EXERCISE OBJECTIVE:
Quote the text on early medical practices from "For example, if" up to and including "you wake up.".

TEXT EXCERPT:

- - - - - - -

Ancient Indian Doctors Added Rocks, Lead
Ancient Indian medicine was pretty good, as ancient medicine goes. Indian doctors believed in a healthy, balanced lifestyle, which is a good start. They also realized that citrus fruit could prevent scurvy, and discovered crude forms of inoculation. They even did nosejobs. Most medicines were herb-based, which is usually fine.
However, all ancients civilizations made errors, and India’s error back in the day was thinking that metals had spiritual or health benefits. Thus, doctors might grind minerals into medicines as well. Iron and copper might not be so bad, but when you start grinding in things like mercury, lead, or arsenic, then you have a problem. However, a lot of doctors wouldn’t admit there was a problem and said things like “No, you were just adding that lead in the wrong way”, which is not something you really want to hear from a health expert.
Ancient Egyptians Couldn’t Science
Ancient Egypt was one of the earliest civilizations, and they still hadn’t really figured out the difference between magic and science. The first doctor we know about was Imhotep, which is bound to put one on edge. Thus, while you get many prescriptions that are reasonable, you will also get some prescriptions that are quite weird.
For example, if your kid is constipated, you should boil an old book in oil and rub exactly half of it on their stomach. If you have a disease of the eye – literally any disease of the eye – you should get a human brain, split it in half, mix one half with honey, and rub it in your eyes before going to bed. Dry out the other half, mash it up (make sure there are no lumps!) and rub it in your eyes when you wake up.
Also, whatever you do, make sure you always shave your armpits.
American Patent Medicines
What, you thought America was too recent for all this quackery? Not so long ago, there were so many absurd “patent medicines” that it would be impossible to list them all. One of the main draws was alcohol, especially during Prohibition, but there would be all kinds of ingredients in the tincture. Some of them might be narcotics, such as opium or heroin; cocaine, paralysis-causing neurotoxins, and capsaicin. Sometimes the literal snake oil salesman would add laxatives, just so the patients would feel that the medicine was doing something (What if the patient wanted to cure chronic diarrhea?).

- - - - - - -

DATASET EXCERPTS:
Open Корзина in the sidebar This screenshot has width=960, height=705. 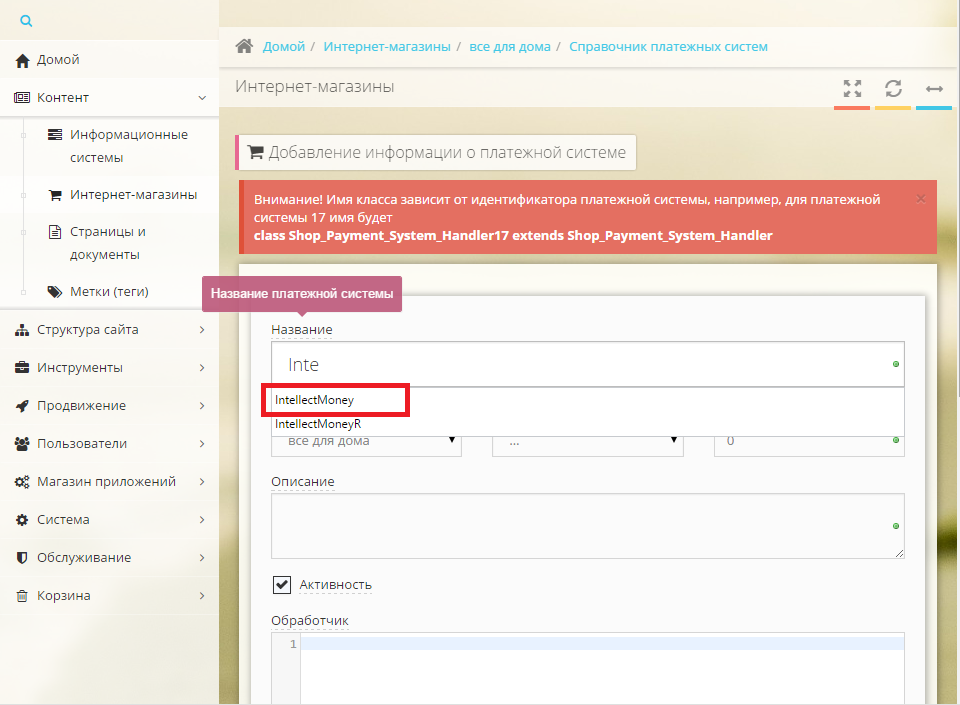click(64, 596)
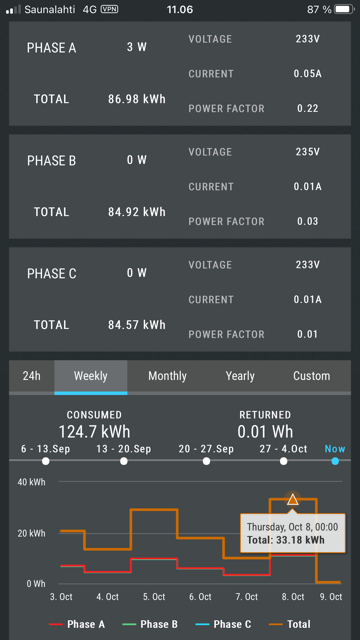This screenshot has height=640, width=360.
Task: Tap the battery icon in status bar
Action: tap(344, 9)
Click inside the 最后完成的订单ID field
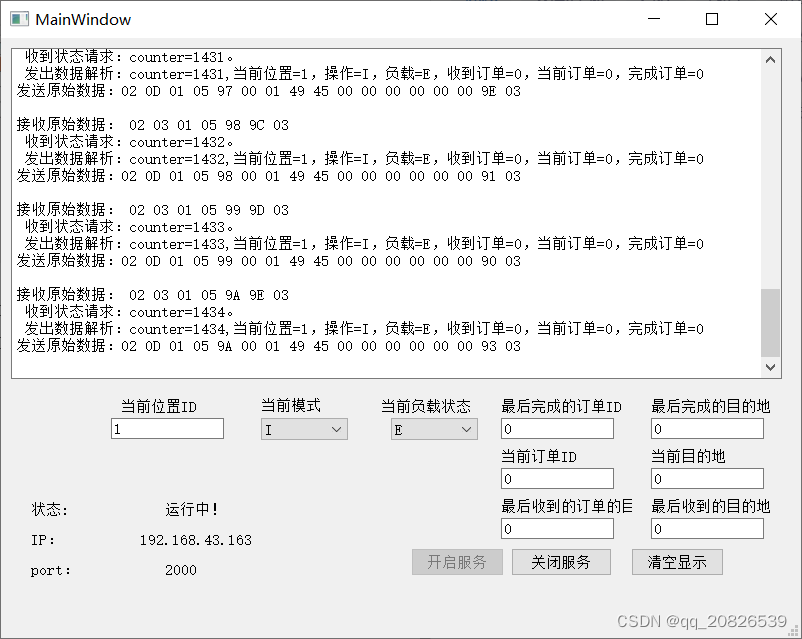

- - - - - - -

TASK RESPONSE:
For example, if your kid is constipated, you should boil an old book in oil and rub exactly half of it on their stomach. If you have a disease of the eye – literally any disease of the eye – you should get a human brain, split it in half, mix one half with honey, and rub it in your eyes before going to bed. Dry out the other half, mash it up (make sure there are no lumps!) and rub it in your eyes when you wake up.